AIM OF THE EXERCISE ->
Within this material, find every line where the string "ahead" appears, and copy it out.

EXTRACTED INFORMATION ->
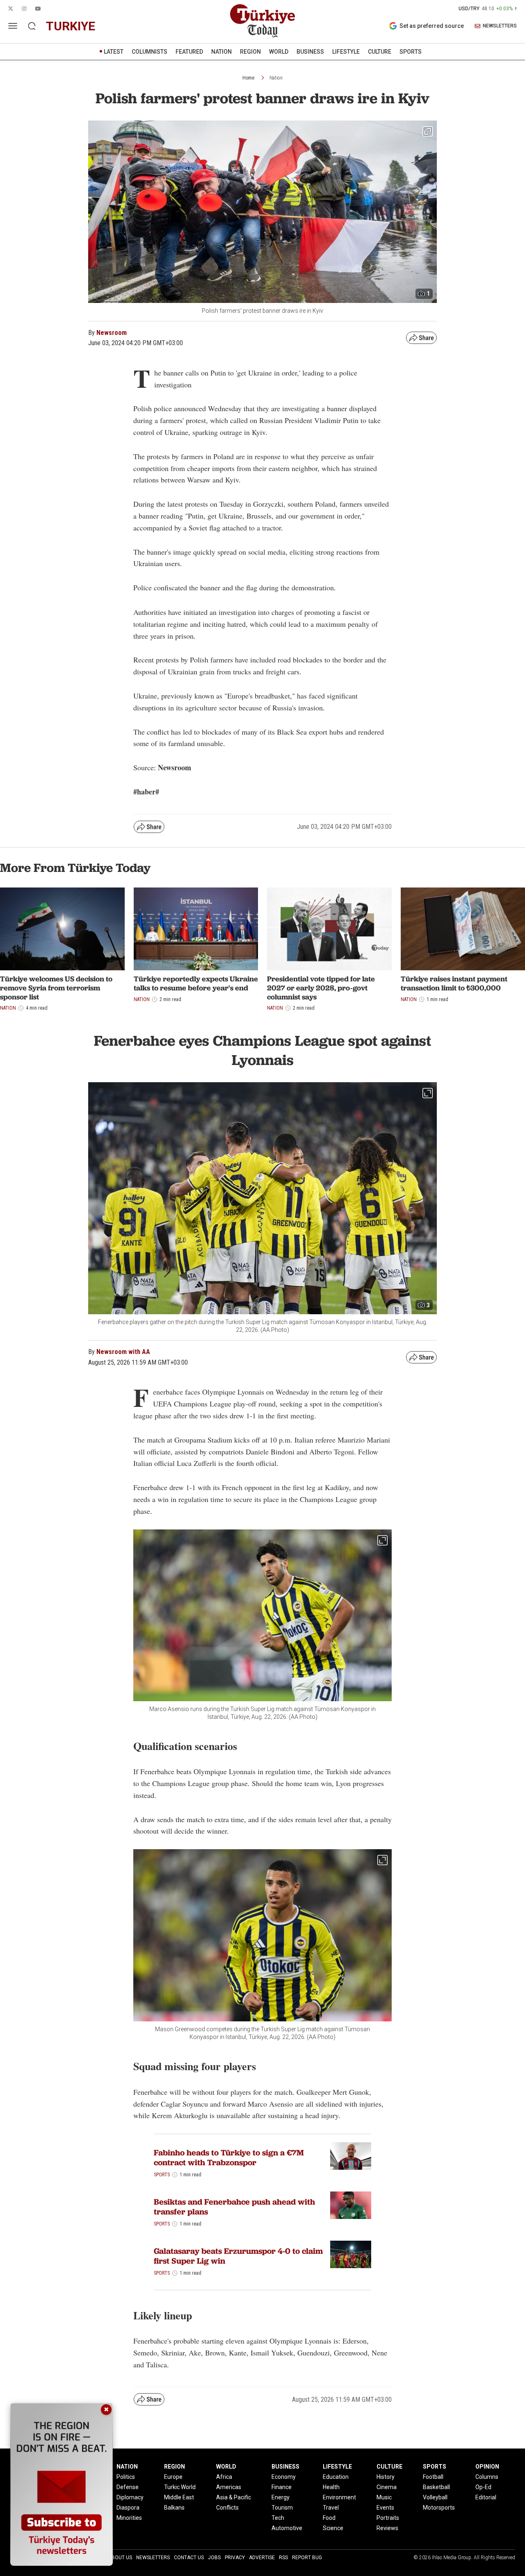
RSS (283, 2558)
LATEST (113, 52)
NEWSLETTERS (500, 26)
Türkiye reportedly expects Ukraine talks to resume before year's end (196, 983)
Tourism (282, 2507)
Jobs (214, 2558)
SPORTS (410, 52)
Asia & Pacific (233, 2497)
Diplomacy (130, 2497)
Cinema (387, 2487)
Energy (281, 2497)
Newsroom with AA (123, 1352)
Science (333, 2528)
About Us (120, 2558)
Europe (173, 2477)
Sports (162, 2175)
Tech (278, 2518)
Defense (127, 2487)
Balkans (174, 2507)
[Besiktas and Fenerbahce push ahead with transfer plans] (350, 2205)
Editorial (485, 2497)
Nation (276, 77)
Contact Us (189, 2558)
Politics (125, 2477)
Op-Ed (483, 2487)
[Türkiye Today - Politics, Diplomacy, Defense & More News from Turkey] (262, 21)
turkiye (70, 26)
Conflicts (227, 2507)
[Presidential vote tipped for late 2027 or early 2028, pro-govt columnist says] (329, 928)
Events (385, 2507)
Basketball (436, 2487)
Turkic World (180, 2487)
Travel (331, 2507)
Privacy (235, 2558)
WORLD (278, 52)
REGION (250, 52)
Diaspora (127, 2507)
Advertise (262, 2558)
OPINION (487, 2466)
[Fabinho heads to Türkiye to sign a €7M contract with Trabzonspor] (350, 2156)
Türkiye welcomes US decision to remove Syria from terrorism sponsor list (56, 987)
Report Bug (307, 2558)
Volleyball (435, 2497)
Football (433, 2477)
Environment (339, 2497)
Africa (224, 2477)
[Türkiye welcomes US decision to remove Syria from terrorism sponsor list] (62, 928)
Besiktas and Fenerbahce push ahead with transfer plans (234, 2206)
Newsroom (111, 333)
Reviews (387, 2528)
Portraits (388, 2518)
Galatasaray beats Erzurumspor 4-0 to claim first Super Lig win (238, 2256)
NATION (221, 52)
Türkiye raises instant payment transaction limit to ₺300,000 (454, 983)
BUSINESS (310, 52)
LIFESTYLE (346, 52)
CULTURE (379, 52)
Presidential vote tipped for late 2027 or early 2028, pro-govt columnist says (321, 987)
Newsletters (153, 2558)
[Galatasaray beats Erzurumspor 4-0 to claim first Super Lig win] (350, 2254)
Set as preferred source (431, 26)
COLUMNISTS (149, 52)
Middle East (179, 2497)
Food (329, 2518)
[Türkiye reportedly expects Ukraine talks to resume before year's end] (196, 928)
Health (331, 2487)
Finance (282, 2487)
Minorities (129, 2518)
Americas (228, 2487)
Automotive (287, 2528)
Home (248, 77)
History (386, 2477)
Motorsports (439, 2507)
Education (336, 2477)
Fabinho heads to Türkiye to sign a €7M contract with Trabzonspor (229, 2157)
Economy (284, 2477)
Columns (486, 2477)
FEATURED (189, 52)
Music (384, 2497)
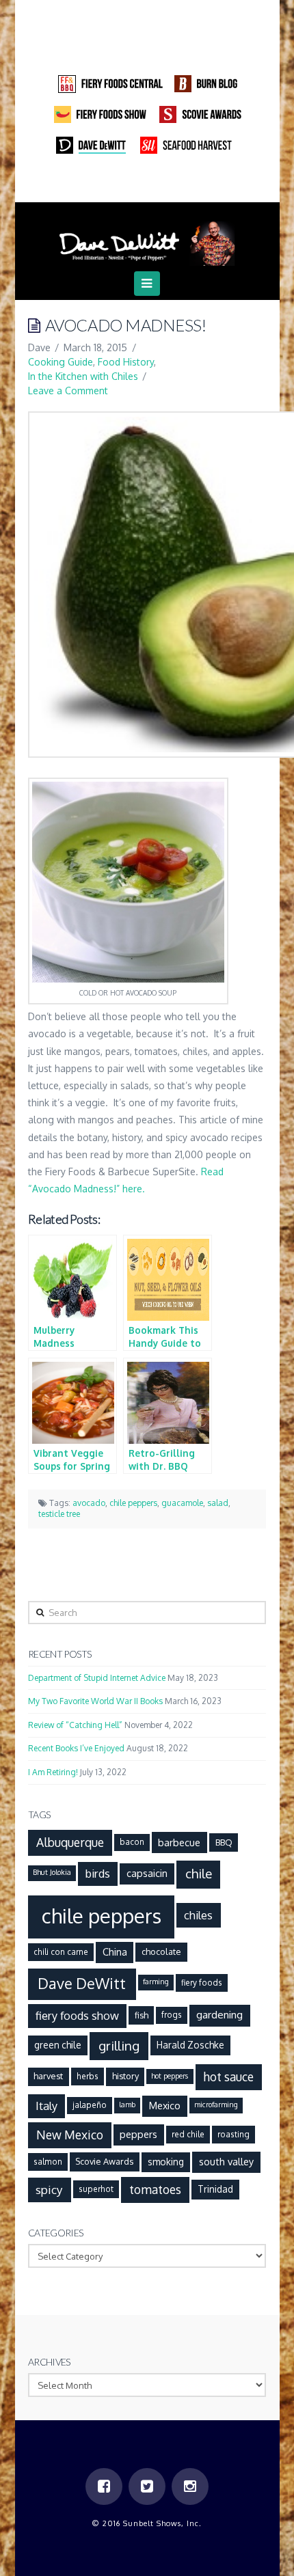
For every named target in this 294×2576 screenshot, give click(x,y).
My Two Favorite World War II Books (95, 1701)
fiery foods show (77, 2015)
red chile (188, 2134)
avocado (88, 1503)
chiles (198, 1915)
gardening (219, 2014)
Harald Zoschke (190, 2045)
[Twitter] (147, 184)
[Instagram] (174, 184)
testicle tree (59, 1514)
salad (217, 1503)
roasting (233, 2134)
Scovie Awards (104, 2161)
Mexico (165, 2105)
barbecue (179, 1842)
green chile (57, 2045)
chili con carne (61, 1952)
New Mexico (69, 2134)
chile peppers (133, 1503)
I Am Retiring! (53, 1772)
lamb (127, 2104)
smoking (166, 2161)
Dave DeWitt (82, 1983)
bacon (132, 1842)
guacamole (182, 1503)
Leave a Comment (68, 390)
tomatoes (155, 2189)
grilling (118, 2045)
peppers (138, 2134)
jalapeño (89, 2105)
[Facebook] (120, 184)
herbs (87, 2076)
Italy (46, 2105)
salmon (48, 2161)
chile (198, 1873)
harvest (48, 2075)
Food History (126, 362)
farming (156, 1981)
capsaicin (147, 1873)
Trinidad (215, 2189)
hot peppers (169, 2076)
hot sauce (228, 2076)
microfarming (216, 2104)
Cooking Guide (60, 362)
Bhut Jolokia (52, 1872)
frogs (171, 2015)
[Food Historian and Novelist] (147, 239)
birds (97, 1873)
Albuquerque (70, 1842)
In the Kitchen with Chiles (83, 376)
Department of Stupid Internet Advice (96, 1678)
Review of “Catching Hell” (75, 1725)
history (125, 2075)
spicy (49, 2189)
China (115, 1951)
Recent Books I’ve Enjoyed (76, 1748)
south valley (226, 2161)
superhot (96, 2189)
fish (141, 2015)
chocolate (161, 1951)
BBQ (223, 1842)
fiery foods (201, 1982)
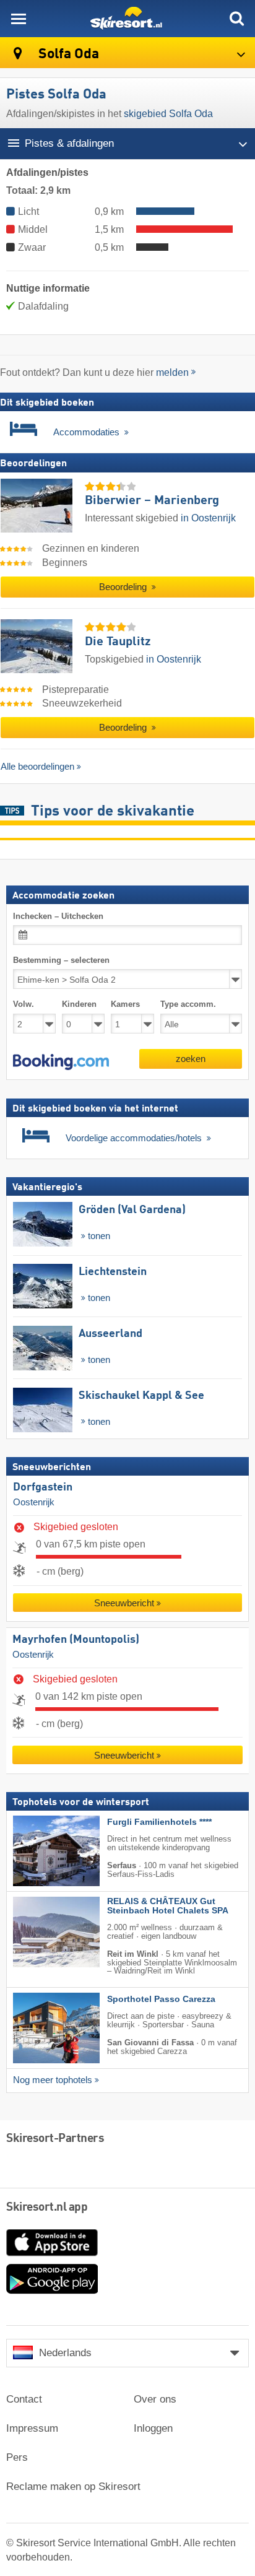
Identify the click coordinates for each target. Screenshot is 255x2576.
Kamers (125, 1004)
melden (172, 372)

THE COMPLETED TASK ->
[Besiktas and Fenerbahce push ahead with transfer plans] (350, 2205)
Besiktas and Fenerbahce push ahead with transfer plans (234, 2206)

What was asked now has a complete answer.